When an author comes with the praise of being the Alexandre Dumas of the 20th century, a sworn fan of Alexandre Dumas is pretty much forced to pick up a book and start reading. Robert Merle is a French author and his Fortunes of France series tells the story of a Huguenot family from around 1550 to 1660. The first three parts have been translated in to English and the first of them is The Brethren.
The story is set in the the Périgord region and it is, in the mid-16th century, a dangerous place to life for a two men returning from war who hide their identity as Huguenots when they buy a farm and settle down in the region. Told from the perspective of one of their sons, Pierre de Siorac, we find out how the two men, who bind themselves in a legal bond of brotherhood, begin to earn their fortune. But the road to success is not easy: the weak king of France is persuaded to hunt down and kill all the Huguenots in the land and hunger and plague are a constant danger.
Unfortunately, the story moves along very slowly and it feels like an over-extended prologue to the 13 part series. The four-hundred page novel manages to tell us about the relatively uneventful childhoods of Pierre and his brothers and sisters and ends with Pierre and his half-brother leaving their home to study in a far-away city (this is not really a spoiler, since the author tells this very early in the novel). Certainly, the plague hits the local town once or twice and gypsies attack weak farms and even Pierre's home on one occasion.

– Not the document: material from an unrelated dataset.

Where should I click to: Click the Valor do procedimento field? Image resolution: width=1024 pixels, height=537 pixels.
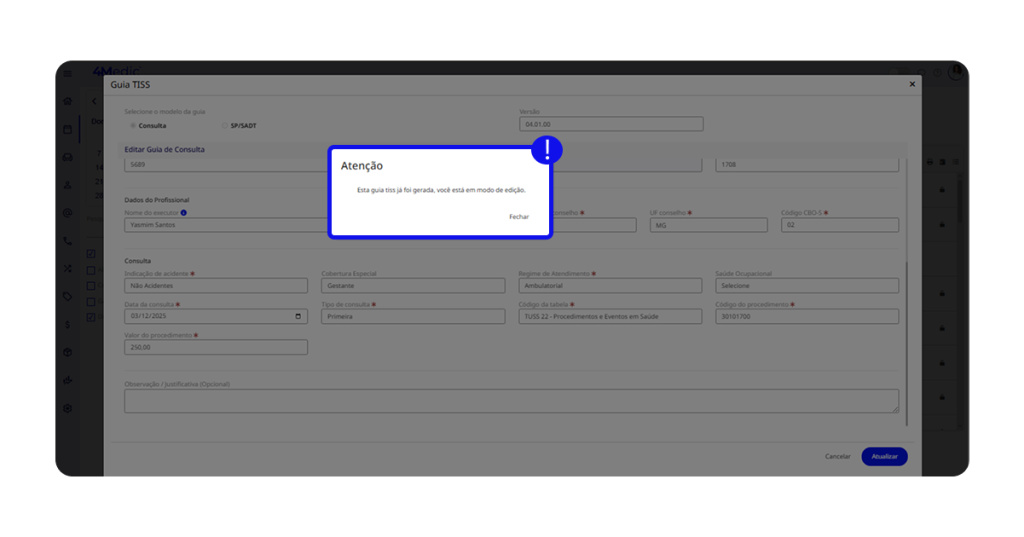click(215, 348)
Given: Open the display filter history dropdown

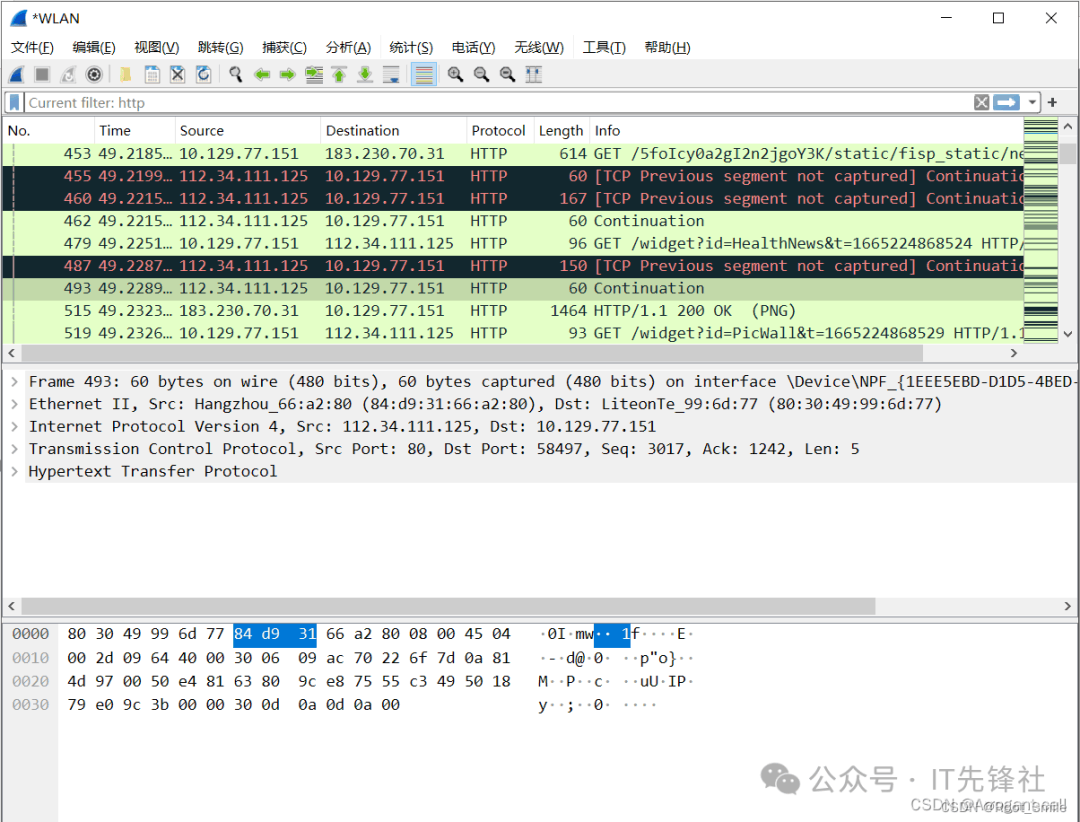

And there's a neighbour who is not very much their friend, but that doesn't really amount to any real competition or struggle. The rest of the time Pierre keeps ogling at women's breasts (as does his father), learning about sex with the daughter of the children's nurse and the family finds several good people to work on their farm one at a time.
What the story does well is historical detail. We find out a great deal about life in the period, religious beliefs, the marks of plague, milling, house building and the historical events pertaining to the struggles of Huguenots. There are some curious details that wrecked the sense of history to some degree: one was the fact that the Siorac sons are trained to fight with sabres. The weapon and the word sabre only entered the vocabulary of French and other European languages in the 17th century. For sure, the author (or translator?) may be referring to riding swords or other single-edged (even curved) swords of the 16th century, but the word used (at least in this English translation) confuses the point. Another problem for me was the dialogue: I never got the same feel of "history" and character as one does when reading Alexandre Dumas - and no one ever uttered phrases like "pardieu", "sang dieus" or "morbleu"!
Overall, I found this to be a difficult read: on one hand, the story moved very slowly and visited the same topics many times (the tedious breast ogling being one example), but, on the other, provided a lot of historical detail. What finally brought the experience down was the flat language. That might have been the result of translation and I may pick up the next part at some point to see if the storytelling style improves at all, but it will not be very soon.